The three massifs of the Picos de Europa, Spain’s first national park, separate Asturias from the rest of Spain. With dramatic jagged peaks, lakes and flower-filled valleys, the scenery is nothing short of jaw-dropping and the mountain range is unsurprisingly one of the top destinations for nature lovers in Spain. Cangas de Onís is a good base for all sorts of activities, with a particularly attractive Parador in a former monastery (telegraph.co.uk/paradordecangasdeonis; doubles from £80).

Asturias is also one of the few places in Europe where you can see brown bears in the wild. The best place to spot them is the Somiedo Natural Park, where you can also find wolves, griffins, golden eagles and a huge variety of butterflies.

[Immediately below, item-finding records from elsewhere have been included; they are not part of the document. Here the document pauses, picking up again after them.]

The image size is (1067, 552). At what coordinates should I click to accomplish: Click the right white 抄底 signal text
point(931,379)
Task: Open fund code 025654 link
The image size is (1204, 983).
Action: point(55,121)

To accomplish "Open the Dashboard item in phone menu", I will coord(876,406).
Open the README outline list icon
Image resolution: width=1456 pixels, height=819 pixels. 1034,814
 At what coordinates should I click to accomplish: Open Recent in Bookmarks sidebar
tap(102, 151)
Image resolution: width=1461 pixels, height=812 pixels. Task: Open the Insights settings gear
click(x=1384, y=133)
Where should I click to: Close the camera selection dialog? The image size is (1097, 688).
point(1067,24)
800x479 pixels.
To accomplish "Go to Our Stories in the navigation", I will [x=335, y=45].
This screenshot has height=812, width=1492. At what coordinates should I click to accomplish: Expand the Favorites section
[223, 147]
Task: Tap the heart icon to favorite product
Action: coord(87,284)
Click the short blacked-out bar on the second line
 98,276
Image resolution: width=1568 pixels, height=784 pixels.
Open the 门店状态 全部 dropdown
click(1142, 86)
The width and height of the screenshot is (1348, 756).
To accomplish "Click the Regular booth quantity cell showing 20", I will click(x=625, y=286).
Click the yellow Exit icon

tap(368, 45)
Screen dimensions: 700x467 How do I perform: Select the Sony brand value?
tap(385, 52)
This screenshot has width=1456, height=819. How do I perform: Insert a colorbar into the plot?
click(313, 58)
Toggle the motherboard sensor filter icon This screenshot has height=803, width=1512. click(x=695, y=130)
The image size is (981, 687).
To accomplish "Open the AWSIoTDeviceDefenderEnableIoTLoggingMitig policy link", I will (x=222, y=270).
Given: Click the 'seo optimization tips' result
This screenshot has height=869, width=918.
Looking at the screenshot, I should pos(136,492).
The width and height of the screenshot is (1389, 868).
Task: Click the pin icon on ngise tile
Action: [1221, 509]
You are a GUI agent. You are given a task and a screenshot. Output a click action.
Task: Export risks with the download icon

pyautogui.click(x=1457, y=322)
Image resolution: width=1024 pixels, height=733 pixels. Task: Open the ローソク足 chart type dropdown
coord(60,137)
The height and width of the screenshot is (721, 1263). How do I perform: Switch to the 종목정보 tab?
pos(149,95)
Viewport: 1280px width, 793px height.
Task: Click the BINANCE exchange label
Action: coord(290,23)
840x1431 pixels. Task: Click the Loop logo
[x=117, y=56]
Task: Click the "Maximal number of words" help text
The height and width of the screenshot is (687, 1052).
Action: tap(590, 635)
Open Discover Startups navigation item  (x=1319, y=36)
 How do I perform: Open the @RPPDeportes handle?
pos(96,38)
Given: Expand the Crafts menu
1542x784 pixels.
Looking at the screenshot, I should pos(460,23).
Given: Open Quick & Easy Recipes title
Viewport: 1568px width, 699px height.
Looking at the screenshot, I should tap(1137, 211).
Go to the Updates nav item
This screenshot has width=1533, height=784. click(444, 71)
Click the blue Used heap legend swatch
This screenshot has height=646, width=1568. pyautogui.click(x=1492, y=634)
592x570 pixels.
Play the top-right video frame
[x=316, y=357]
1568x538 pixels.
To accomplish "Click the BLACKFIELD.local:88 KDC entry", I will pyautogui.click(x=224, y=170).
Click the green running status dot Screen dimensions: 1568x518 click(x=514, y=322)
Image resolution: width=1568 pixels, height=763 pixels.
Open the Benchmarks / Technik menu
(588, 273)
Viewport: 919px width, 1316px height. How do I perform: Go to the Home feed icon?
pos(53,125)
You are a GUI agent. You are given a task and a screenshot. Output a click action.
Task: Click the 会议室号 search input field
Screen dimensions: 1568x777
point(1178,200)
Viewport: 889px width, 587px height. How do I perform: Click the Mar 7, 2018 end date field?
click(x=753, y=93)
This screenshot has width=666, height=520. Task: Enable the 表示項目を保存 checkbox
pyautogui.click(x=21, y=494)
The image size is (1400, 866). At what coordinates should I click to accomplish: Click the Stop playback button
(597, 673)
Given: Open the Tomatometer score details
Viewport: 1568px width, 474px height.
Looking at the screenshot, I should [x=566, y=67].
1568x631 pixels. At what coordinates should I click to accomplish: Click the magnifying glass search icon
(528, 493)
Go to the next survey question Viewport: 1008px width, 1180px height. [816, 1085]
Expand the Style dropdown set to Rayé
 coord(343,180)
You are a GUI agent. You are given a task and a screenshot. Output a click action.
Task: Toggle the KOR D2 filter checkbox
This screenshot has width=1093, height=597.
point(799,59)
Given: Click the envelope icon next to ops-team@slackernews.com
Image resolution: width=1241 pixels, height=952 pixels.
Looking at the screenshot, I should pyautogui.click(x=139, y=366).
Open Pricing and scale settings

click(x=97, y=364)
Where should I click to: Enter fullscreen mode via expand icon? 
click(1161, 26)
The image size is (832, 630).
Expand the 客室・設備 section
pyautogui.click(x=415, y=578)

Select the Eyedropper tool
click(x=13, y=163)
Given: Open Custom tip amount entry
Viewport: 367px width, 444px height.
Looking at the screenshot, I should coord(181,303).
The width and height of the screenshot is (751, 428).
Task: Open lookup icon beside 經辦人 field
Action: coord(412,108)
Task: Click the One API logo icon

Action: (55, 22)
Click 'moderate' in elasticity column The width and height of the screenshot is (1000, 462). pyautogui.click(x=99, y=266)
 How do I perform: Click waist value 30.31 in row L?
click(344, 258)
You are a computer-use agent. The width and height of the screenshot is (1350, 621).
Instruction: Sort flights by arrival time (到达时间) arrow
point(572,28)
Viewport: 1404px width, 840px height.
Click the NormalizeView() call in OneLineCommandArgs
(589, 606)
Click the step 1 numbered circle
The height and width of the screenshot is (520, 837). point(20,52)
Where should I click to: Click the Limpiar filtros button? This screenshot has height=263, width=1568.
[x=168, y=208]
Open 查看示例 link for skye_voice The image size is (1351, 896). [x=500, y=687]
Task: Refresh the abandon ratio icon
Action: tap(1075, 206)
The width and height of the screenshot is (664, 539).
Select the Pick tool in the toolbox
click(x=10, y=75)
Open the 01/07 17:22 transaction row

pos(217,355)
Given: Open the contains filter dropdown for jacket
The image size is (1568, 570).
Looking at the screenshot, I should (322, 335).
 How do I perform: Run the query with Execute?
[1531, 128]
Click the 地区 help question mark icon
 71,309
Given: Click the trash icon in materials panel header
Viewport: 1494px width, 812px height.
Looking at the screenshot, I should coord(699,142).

You can find out more at the Fundación Oso Pardo information center (fundacionosopardo.org) in Pola de Somiedo and book a bear watching tour with Somiedo Experience (somiedoexperience.com). Stay at the family-run Palacio Flórez-Estrada (telegraph.co.uk/palacioflorezestrada; double from £70).

Somiedo - Getty Natural Park

Somiedo – Getty Natural Park

Food and drink

With a wide variety of superb products from the sea, mountains, rivers and lush landscapes, Asturias is one of the main gastronomic regions in Spain. Stop anywhere along the coast for a seafood lunch that can include clams, crab, hake or monkfish. Keep an eye out for sea urchins – erizos – which are one of the many specialties. If you don’t like facing the spiky creatures, try the rich pâté on a slice of bread.

After a morning walk in the hills, you’ll be ready for your fabada – the region’s signature stew, made with a local variety of butter beans, pork, black pudding and chorizo. If you’re really hungry, order a cachopo, which are two escalopes – usually the size of a plate – stuffed with ham and cheese, covered with breadcrumbs and fried.

I’m certainly not alone in my passion for Asturian cheeses – there are around 40 to choose from. The best known is the pungent blue Cabrales, which is made in small dairies and matured in caves. You can visit some of them in and around Arenas de Cabrales – a must for tourphiles.

While some wine is made in the Cangas de Narcea area, cider is the regional drink, served from a height to create a bit of effervescence. Although it’s served in thick glasses, you only get an inch or two at a time, which you quickly drop before it goes flat.

Where to stay

Asturias was the pioneer of rural tourism in Spain and you can stay in small and characteristic places throughout the region. Rustical Travel (rusticaltravel.com) and Casas Cantabricas (casas.co.uk) have a good selection of self-catering properties. Casonas Asturianas (casonasasturianas.com) brings together hotels in traditional constructions, from farms to grandiose Indian Houses.

Getting there

Vueling (vueling.com) flies from Gatwick to Asturias Airport, which is 16 km from Avilés and 45 km from Oviedo and Gijón. You can also fly to Santander with Ryanair (ryanair.com) or to Bilbao.

Brittany Ferries (brittanyferries.com) sail from Plymouth, Portsmouth and Cork to Santander and from Portsmouth to Bilbao.

The journey along the coast to the Asturian border takes 45 minutes from Santander and an hour and 45 minutes from Bilbao.